▸ Required work:
a) Summarize the excerpt on planning a cyber security CTF in two sentences.
b) From the excerpt on planning a cyber security CTF, copy everything from "Welcome to the" down to "your own CTF.".

▸ Excerpted text:
○ ○ ○

By Timothy D. Harmon, M.S., CCNA R&S, Security+CE, Cisco Champion

Welcome to the Cyber Security Capture the Flag (CTF) Series. This series is about how to develop and host a cyber security CTF and how to do it well. As from my previous blog (Cyber Security Capture the Flag (CTF): What Is It?”), cyber security CTFs are used to keep security professionals and students up-to-date with their skills in the cyber security industry. They are also used to determine what areas of security that professionals need to work on. There is a process in developing and hosting a CTF and this should help anyone who is interested in developing and hosting their own cyber security CTF. It is recommended that you have some experience in at least participating in CTFs before you develop and host your own CTF.

The first and most important phase of developing and hosting a CTF is the planning phase. Planning, or lack thereof, can make or break the event as there may be some delays on implementing the CTF due to situations arising from not enough planning. I know this from experience as my team did not plan enough and we had to figure out a backup plan to get the CTF to be ready. We ended up pushing the CTF back one week but it became a success anyway.

This phase consists of several decisions based on the answers to the who, what, where, when, why and how questions. There can be a few to a lot of questions for each section and all questions for the even should be at least attempted to be answered. Any question left unanswered can cause problems later on in the process. In this section, I will pose some of the questions that can be used.

Who:

  • Who is the target audience for the CTF?
  • Who, if any, are the sponsors of the CTF?
  • Who will promote the CTF in order to gain participants?
  • Who will secure the venue and equipment?

What:

  • What type of CTF will this be? Jeopardy-style, attack-defend or hybrid?
  • What equipment do we need for the CTF?
  • What will the participants need to bring?
  • What categories are going to be in the CTF?
  • What types of challenges will there be?
  • What will the scoreboard be?

Where:

  • Where are we going to host the CTF?
  • Where are the participants going to plug their laptop in? (if they need them)

When:

  • When are we going to have the CTF event?
  • When are we doing a run-through of the CTF before the actual event?

Why:

  • Why are we hosting this CTF event?
  • Why are we using this software over that other software?

How:

  • How are we going to secure a venue?
  • How are we going to get participants?
  • How is the scoreboard going to be set up?
  • How is the CTF going to be implemented?
  • How are the participants going to access the scoreboard?

○ ○ ○

▸ Dataset section:
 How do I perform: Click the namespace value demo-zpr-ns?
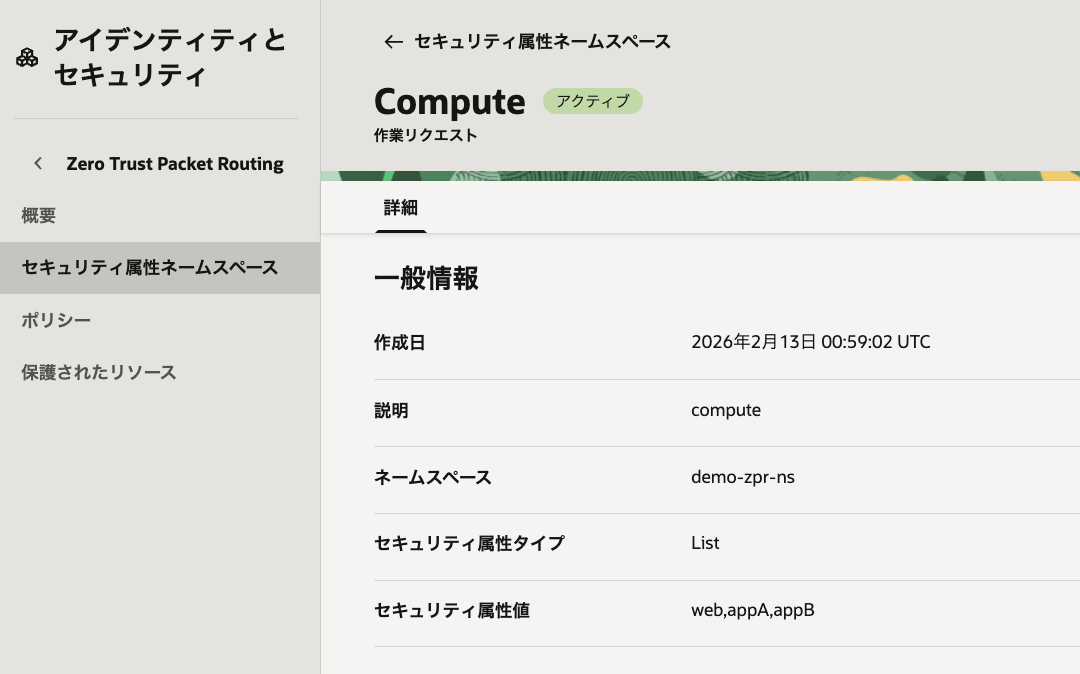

○ ○ ○

▸ Answers:
a) This series explains how to develop and host a cyber security CTF well, beginning with the planning phase, which is the first and most important phase because too little planning can delay the event. That phase consists of decisions based on answering who, what, where, when, why and how questions, since any question left unanswered can cause problems later in the process.

b)
Welcome to the Cyber Security Capture the Flag (CTF) Series. This series is about how to develop and host a cyber security CTF and how to do it well. As from my previous blog (Cyber Security Capture the Flag (CTF): What Is It?”), cyber security CTFs are used to keep security professionals and students up-to-date with their skills in the cyber security industry. They are also used to determine what areas of security that professionals need to work on. There is a process in developing and hosting a CTF and this should help anyone who is interested in developing and hosting their own cyber security CTF. It is recommended that you have some experience in at least participating in CTFs before you develop and host your own CTF.